Clients Autres : fournisseurs, sous-traitants… Stock de ressources Orchestration de ressources Stock de ressources Internal Reconfiguring Stock de ressources External Reconfiguring

L’orchestration des ressources serait fondée sur les capacités managériales à organiser les ressources entre elles (Hansen et al., 2004). Le développement de ces capacités managériales dans le temps et au sein de plusieurs niveaux hiérarchiques permet le développement d’une capacité dynamique à travers des processus organisationnels pilotés par des managers (Helfat et Peteraf, 2014).

Ce courant affirme que le processus d’orchestration des ressources est porté par le travail des managers et trois types de savoirs : leurs savoirs personnels (Managerial human capital), leurs réseaux sociaux et professionnels (Managerial social capital) ainsi que leurs schémas mentaux et représentations mentales (Managerial cognition) (Helfat et Martin, 2015).

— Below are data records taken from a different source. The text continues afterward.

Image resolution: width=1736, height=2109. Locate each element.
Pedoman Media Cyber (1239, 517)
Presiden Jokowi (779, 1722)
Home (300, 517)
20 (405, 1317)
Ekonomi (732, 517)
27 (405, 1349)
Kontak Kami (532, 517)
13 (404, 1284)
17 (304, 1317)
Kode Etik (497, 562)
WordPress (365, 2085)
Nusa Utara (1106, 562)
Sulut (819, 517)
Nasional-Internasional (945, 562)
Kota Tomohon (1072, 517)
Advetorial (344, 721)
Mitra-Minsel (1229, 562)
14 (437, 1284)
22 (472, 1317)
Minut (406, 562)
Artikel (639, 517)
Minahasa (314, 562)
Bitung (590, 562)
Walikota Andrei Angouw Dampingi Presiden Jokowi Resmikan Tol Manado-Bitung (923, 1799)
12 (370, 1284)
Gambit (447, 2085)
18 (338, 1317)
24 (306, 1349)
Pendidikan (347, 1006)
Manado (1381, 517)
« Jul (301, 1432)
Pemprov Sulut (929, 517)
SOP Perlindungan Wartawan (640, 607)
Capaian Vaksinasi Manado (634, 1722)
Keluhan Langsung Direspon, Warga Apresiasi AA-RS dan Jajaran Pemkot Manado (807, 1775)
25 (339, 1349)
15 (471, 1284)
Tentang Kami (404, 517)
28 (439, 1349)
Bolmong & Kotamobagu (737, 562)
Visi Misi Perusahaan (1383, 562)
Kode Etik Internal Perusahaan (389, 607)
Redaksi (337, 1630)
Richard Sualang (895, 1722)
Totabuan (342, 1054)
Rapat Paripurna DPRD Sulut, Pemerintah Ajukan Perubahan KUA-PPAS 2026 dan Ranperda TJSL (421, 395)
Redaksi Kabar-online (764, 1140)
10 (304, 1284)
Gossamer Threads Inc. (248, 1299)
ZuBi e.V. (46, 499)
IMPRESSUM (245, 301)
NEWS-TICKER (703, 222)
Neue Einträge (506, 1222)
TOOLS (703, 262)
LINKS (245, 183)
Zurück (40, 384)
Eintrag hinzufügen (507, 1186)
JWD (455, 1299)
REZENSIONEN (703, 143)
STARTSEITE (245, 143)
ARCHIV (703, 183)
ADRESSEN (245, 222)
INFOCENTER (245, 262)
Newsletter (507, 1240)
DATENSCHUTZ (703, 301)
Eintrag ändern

Les savoirs personnels peuvent être définis ainsi : « as a set of abilities, expertise, and knowledge

that managers acquire in part from previous work experience » (Bailey et Helfat, 2003:24). Ces

savoirs proviennent de livres, de formations, de « learning-by-doing», et requièrent de la pratique (Mintzberg, 1973).

Les savoirs ‘sociaux’ des managers sont de plus en plus étudiés et ils représentent le transfert de connaissances de leur entourage, en entreprise ou au sein d’un réseau professionnel de prestataires, consultants, clients. On peut citer par exemple la recherche sur la captation des savoirs marketing des prestataires par les équipes marketing (Moraux-Saurel et Volle, 2015).

Les schémas mentaux des managers jouent un rôle dans leur capacité à reconfigurer des ressources : « Our study suggests that the mental models of leaders play a critical role in directing

resource accumulation process, acquisition and renewal organisation » (Barr et al., 1992:34). Ces

schémas mentaux peuvent prendre la forme de tableaux, supports visuels, dessins, storyboard. On sait aussi que la forme de la représentation de ces schématisations mentales ont un effet sur la capacité de transmission et sur leur interprétation (Fiol et Huff, 1992).

Pour résumer, ce courant d’orchestration des ressources postule donc que la capacité de

reconfigurating nécessite l’existence d’un portefeuille de ressources reconfiguré

régulièrement dans le temps. Cela n’est possible que si l’entreprise détient, en plus de capacités organisationnelles, d’une part, des capacités managériales permettant de modifier le portefeuille de ressources et, d’autre part, un pouvoir de gouvernance sur les organisations et les parties-prenantes (Sirmon et al., 2011).